> [TASK GOAL] The entries should be given again in full. Alter nothing.

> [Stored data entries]
*** Begin section ***

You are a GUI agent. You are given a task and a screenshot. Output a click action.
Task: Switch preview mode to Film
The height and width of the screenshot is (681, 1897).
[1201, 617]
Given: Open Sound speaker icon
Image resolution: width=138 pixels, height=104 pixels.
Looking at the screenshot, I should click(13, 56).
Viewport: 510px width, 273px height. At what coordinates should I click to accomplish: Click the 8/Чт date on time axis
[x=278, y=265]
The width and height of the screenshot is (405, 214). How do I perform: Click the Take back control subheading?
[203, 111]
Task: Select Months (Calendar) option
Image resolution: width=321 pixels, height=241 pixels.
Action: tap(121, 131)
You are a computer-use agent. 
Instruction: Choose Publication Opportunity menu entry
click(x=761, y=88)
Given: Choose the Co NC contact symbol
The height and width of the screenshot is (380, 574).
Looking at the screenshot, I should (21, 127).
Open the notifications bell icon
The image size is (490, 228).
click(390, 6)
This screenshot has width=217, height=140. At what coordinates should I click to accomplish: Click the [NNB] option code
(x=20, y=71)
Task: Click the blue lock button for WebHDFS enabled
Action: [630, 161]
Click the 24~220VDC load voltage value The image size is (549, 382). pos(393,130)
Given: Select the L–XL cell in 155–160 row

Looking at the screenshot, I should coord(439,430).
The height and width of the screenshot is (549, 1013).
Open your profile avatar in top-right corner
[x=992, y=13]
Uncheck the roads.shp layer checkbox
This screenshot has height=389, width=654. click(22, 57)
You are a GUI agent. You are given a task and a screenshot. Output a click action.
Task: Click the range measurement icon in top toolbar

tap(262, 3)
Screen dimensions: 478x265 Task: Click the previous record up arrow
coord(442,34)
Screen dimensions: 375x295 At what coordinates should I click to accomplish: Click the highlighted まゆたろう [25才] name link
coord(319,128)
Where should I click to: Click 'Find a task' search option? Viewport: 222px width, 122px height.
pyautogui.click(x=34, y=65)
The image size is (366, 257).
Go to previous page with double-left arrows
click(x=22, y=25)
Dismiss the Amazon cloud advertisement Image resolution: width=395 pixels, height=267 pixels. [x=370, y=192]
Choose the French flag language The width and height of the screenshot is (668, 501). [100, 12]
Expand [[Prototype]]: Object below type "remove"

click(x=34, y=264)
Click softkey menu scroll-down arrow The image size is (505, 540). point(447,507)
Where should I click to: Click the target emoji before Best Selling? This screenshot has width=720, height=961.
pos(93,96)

*** End section ***

> [TASK ANSWER]
You are a GUI agent. You are given a task and a screenshot. Output a click action.
Task: Switch preview mode to Film
The height and width of the screenshot is (681, 1897).
[1201, 617]
Given: Open Sound speaker icon
Image resolution: width=138 pixels, height=104 pixels.
Looking at the screenshot, I should click(13, 56).
Viewport: 510px width, 273px height. At what coordinates should I click to accomplish: Click the 8/Чт date on time axis
[x=278, y=265]
The width and height of the screenshot is (405, 214). How do I perform: Click the Take back control subheading?
[203, 111]
Task: Select Months (Calendar) option
Image resolution: width=321 pixels, height=241 pixels.
Action: tap(121, 131)
You are a computer-use agent. 
Instruction: Choose Publication Opportunity menu entry
click(x=761, y=88)
Given: Choose the Co NC contact symbol
The height and width of the screenshot is (380, 574).
Looking at the screenshot, I should (21, 127).
Open the notifications bell icon
The image size is (490, 228).
click(390, 6)
This screenshot has width=217, height=140. At what coordinates should I click to accomplish: Click the [NNB] option code
(x=20, y=71)
Task: Click the blue lock button for WebHDFS enabled
Action: [630, 161]
Click the 24~220VDC load voltage value The image size is (549, 382). pos(393,130)
Given: Select the L–XL cell in 155–160 row

Looking at the screenshot, I should coord(439,430).
The height and width of the screenshot is (549, 1013).
Open your profile avatar in top-right corner
[x=992, y=13]
Uncheck the roads.shp layer checkbox
This screenshot has height=389, width=654. click(22, 57)
You are a GUI agent. You are given a task and a screenshot. Output a click action.
Task: Click the range measurement icon in top toolbar

tap(262, 3)
Screen dimensions: 478x265 Task: Click the previous record up arrow
coord(442,34)
Screen dimensions: 375x295 At what coordinates should I click to accomplish: Click the highlighted まゆたろう [25才] name link
coord(319,128)
Where should I click to: Click 'Find a task' search option? Viewport: 222px width, 122px height.
pyautogui.click(x=34, y=65)
The image size is (366, 257).
Go to previous page with double-left arrows
click(x=22, y=25)
Dismiss the Amazon cloud advertisement Image resolution: width=395 pixels, height=267 pixels. [x=370, y=192]
Choose the French flag language The width and height of the screenshot is (668, 501). [100, 12]
Expand [[Prototype]]: Object below type "remove"

click(x=34, y=264)
Click softkey menu scroll-down arrow The image size is (505, 540). point(447,507)
Where should I click to: Click the target emoji before Best Selling? This screenshot has width=720, height=961.
pos(93,96)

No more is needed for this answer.